◆ **Selected passage**
** Begin **
The UN was created with a recognition of the limitations of the League of Nations in mind. In particular, the League was unable to prevent the conquest of Europe by Nazi Germany and the Japanese invasion of China. History is repeating itself in the form of the powerful Permanent Five (P5) members of the UN Security Council (UNSC) repeatedly ignoring the legal provisions of the UN Charter and weakening the legitimacy of this international institution, by invading countries in contravention of international law. The dysfunctionality of the UNSC was exposed once more on February 24, 2022, when Russia was simultaneously chairing the Presidency of the Council and launching an illegal invasion of Ukraine. This war is impeding global stability. Ukrainians suffer the most from this conflict, which also inflicts great damage to Global South countries’ economies and human security. Yet, other major conflicts are also looming, for example between the United States and China over Taiwan, and it is unlikely that the planet can endure another full-blown major-power war. A confrontation between two nuclear weapons-bearing permanent members of the UNSC would leave us all in an extremely precarious state of affairs, but there are currently no effective mechanisms to constrain the UNSC’s permanent members’ actions.

The founders of the UN recognized that the moment would arrive when it became imperative to transform the organization, and they included a practical mechanism to review the body’s Charter. According to Article 109 (1), a UN Charter Review Conference should have been convened 10 years after the signing of the document. Today, it could be initiated by a majority vote of the members of the UN General Assembly (UNGA) and by a vote of any seven members of the UNSC, according to Article 109 (3). This provision means that the P5 members cannot veto any proposed UN Charter Review Conference. In practice, a dozen or more UN member states drawn from different continents would need to create a “Coalition of the Willing” within the UNGA, which would have to draft a Resolution to trigger and launch a UN Charter Review Conference. Such a Review Conference could, through the collective decision of the members of the UNGA, identify the key issues that need to be addressed, including reform of the UNSC. The Review Conference could also adopt a recommendation to substantially alter the UN Charter and introduce completely new provisions, including even a change in the name of the institution.
** End **
◆ **Information provided**
** Begin **
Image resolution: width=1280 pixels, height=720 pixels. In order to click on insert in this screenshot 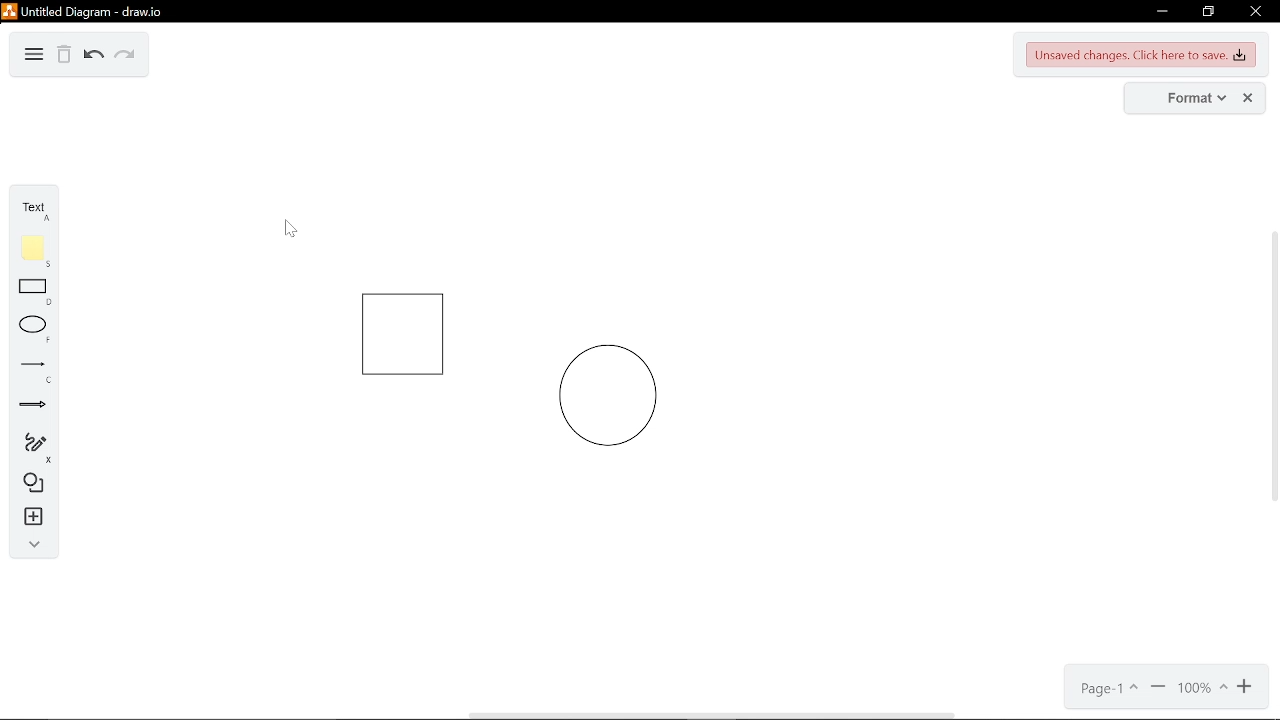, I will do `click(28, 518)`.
** End **
** Begin **
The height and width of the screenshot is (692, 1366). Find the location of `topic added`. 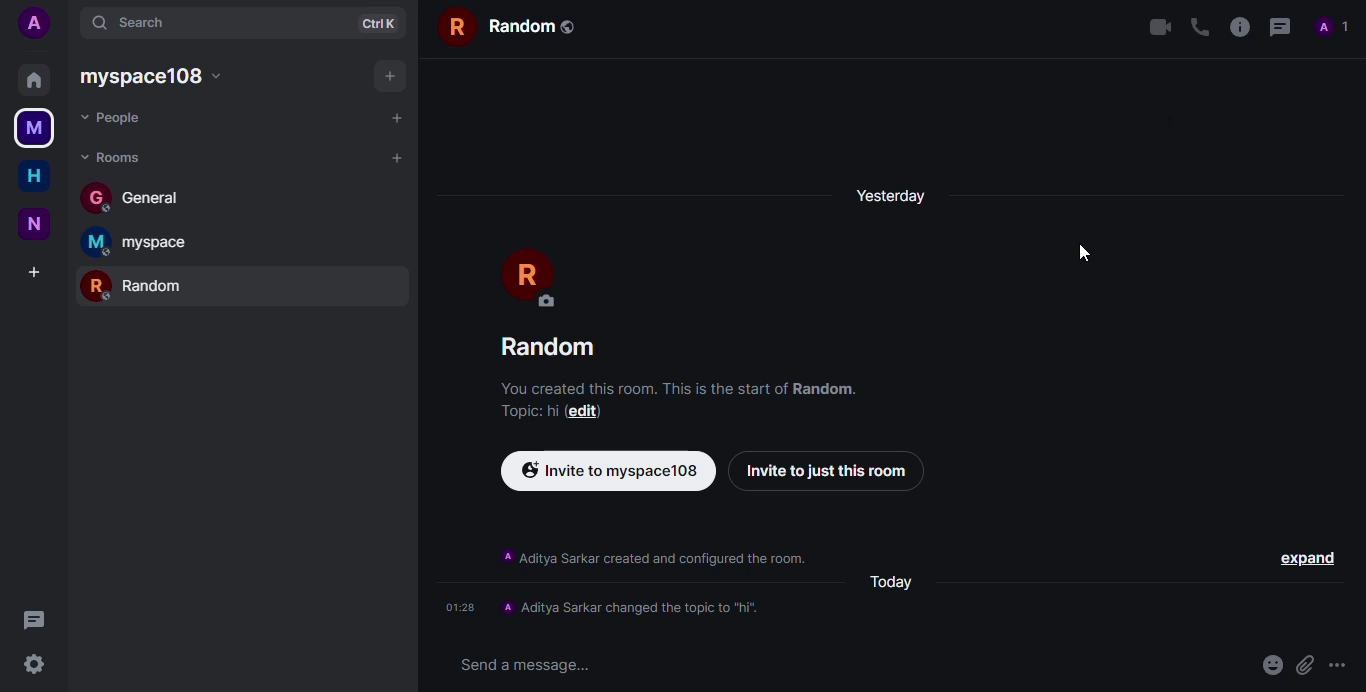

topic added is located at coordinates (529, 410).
** End **
◆ **What to do**
1. List every abbreviation used in the passage on UN Charter reform. Give what each one stands for where the passage spells it out.
2. Answer these questions about the passage on UN Charter reform:
(a) On what date did Russia launch its invasion of Ukraine?
(b) Under Article 109 (1), how many years after the signing of the Charter should a Review Conference have been convened?
(c) Under Article 109 (3), how many UNSC members must vote to initiate a Review Conference?
3. Write the next paragraph of the passage on UN Charter reform, starting after its final sentence.
The rows come from a separate source.

◆ **Expected outputs**
1.
UN
P5: Permanent Five
UNSC: UN Security Council
UNGA: UN General Assembly

2.
(a) February 24, 2022
(b) 10 years
(c) Any seven members

3.
More than 60 percent of the issues discussed by the UNSC are focused on Africa, yet the continent does not have any representation among the P5 members of the Council. Given the fact that the P5 can veto all manner of decisions before the Council, it is a travesty of justice at its most basic level that African countries can only participate in key deliberations and decision-making processes as non-permanent members of the Council. UNSC negotiations and decision-making processes are, in effect, the highest manifestation of unfairness in the international system. If achieving fairness in negotiations among states is the preferred route to global legitimacy, then a fundamental transformation of the UNSC and the elimination of the veto for the P5 is a necessary pre-requisite action.